Sebagai eks wilayah Kerajaan Mataram Kuno, Kalasan penuh dengan peninggalan sejarah, terutama candi. Sezaman dengan Borobudur dan Prambanan, berdiri pula belasan candi-candi lainnya. Di Kalasan sendiri yang terkenal, yaitu Candi Sambisari, Candi Sari, dan Candi Kalasan. Satu lagi, Candi Kedulan, yang masih belum selesai dipugar. Karena Candi Sambisari dan Candi Sari sudah pernah kukunjungi dulu, sekarang aku mau ke Candi Kalasan. Candi ini memang dinamai sesuai nama kecamatan di timur Yogyakarta ini.

Biarpun lokasinya tepat di jalan raya Jogja-Solo, pengguna bus Trans Jogja tetap harus jalan kaki kurang lebih 1 km ke timur. Dan itulah yang terjadi pada diriku. Di tengah ramainya jalan raya, aku harus berjalan melipir karena trotoar di sini kurang luas.

Di sebuah gang, Candi Kalasan tegak menjulang. Dengan mudah aku mengenalinya, dan langsung membeli tiket masuk seharga Rp. 5000. Agak mengherankan juga, meski hari libur candi ini benar-benar sepi. Pengunjungnya hanya aku sendirian. Hmm…. Mungkinkah karena hari ini pas Hari Buruh jadi pada sibuk demo? Malas ah ngomongin hal begituan…



Candi ini berupa sebuah bangunan batu berukuran besar dengan teras yang cukup tinggi. Bagian atas dikelilingi oleh stupa kecil. Sementara di tiap sisinya terdapat pintu dengan tangga, menuju bagian dalam yang tidak boleh dimasuki oleh pengunjung. Uniknya, di setiap tangga menuju teras diapit oleh arca, yang menunjukkan bahwa ini adalah tempat yang sakral.




Konon candi bercorak Budha ini adalah sebuah kuil yang diperuntukkan untuk pemujaan pada Dewi Tara. Dibangun sekitar tahun 778 oleh Rakai Panangkaran, penguasa Kerajaan Mataram Kuno saat itu. Saat itu selain kuil, dibangun juga asrama untuk para pemuka agama, yang adalah Candi Sari.



Berlanjut ke halaman, terdapat batu-batuan lain, seperti candi perwara (candi kecil), arca, dan batuan candi yang tidak dapat disusun. Semua tertata rapi sehingga indah dilihat.



Setelah puas, aku keluar dari area candi. Mau kemana sekarang?
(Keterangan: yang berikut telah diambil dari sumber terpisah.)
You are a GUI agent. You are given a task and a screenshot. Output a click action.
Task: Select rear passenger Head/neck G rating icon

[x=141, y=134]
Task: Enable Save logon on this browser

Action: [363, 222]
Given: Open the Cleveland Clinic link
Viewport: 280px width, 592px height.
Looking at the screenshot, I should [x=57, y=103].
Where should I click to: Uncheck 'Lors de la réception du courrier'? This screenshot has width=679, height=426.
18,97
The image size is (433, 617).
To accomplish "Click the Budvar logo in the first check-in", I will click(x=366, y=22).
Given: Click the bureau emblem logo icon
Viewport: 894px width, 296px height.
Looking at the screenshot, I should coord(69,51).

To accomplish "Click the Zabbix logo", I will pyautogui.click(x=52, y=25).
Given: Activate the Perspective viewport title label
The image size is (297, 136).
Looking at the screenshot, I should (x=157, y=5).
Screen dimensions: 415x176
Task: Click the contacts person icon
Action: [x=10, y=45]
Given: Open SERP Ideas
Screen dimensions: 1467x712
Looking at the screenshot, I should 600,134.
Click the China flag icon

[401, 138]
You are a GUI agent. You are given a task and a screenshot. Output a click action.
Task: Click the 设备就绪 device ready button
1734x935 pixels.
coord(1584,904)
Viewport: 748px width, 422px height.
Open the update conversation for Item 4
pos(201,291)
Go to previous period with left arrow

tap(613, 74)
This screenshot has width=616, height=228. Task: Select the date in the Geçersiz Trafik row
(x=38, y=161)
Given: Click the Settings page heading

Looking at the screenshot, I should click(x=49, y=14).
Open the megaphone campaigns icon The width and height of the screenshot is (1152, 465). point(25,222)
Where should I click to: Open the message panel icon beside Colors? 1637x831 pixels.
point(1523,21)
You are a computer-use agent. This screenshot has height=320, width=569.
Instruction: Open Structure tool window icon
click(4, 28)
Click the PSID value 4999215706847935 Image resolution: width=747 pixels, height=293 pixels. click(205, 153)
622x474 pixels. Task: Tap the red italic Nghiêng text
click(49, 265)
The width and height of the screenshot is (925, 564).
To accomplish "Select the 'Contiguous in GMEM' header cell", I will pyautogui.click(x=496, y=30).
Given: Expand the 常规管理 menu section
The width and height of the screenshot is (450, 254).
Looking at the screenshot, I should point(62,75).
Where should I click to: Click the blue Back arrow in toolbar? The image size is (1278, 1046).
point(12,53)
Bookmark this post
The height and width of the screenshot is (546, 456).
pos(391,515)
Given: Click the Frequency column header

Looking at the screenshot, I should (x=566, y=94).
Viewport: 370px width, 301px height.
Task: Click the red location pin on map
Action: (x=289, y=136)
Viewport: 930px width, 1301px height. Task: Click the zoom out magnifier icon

Aku teringat Stasiun Kalasan. Salah besar kalau berpikir aku mau naik kereta, mau nunggu sampai tepar juga nggak akan bisa karena stasiun itu sudah tidak beroperasi. Justru karena tidak aktif itulah, aku ingin lihat kondisinya sekarang.


Huahhh… untuk kedua kalinya aku harus melipir di jalan raya Jogja-Solo. Beneran kayak orang hilang, karena nyaris tak ada pejalan kaki lain. Agak malas juga sebenarnya. Panas!
Di tepi jalan sempat kulihat pintu air yang adalah pertemuan antara Sungai Opak dengan Selokan Mataram,  saluran air legendaris di Yogyakarta.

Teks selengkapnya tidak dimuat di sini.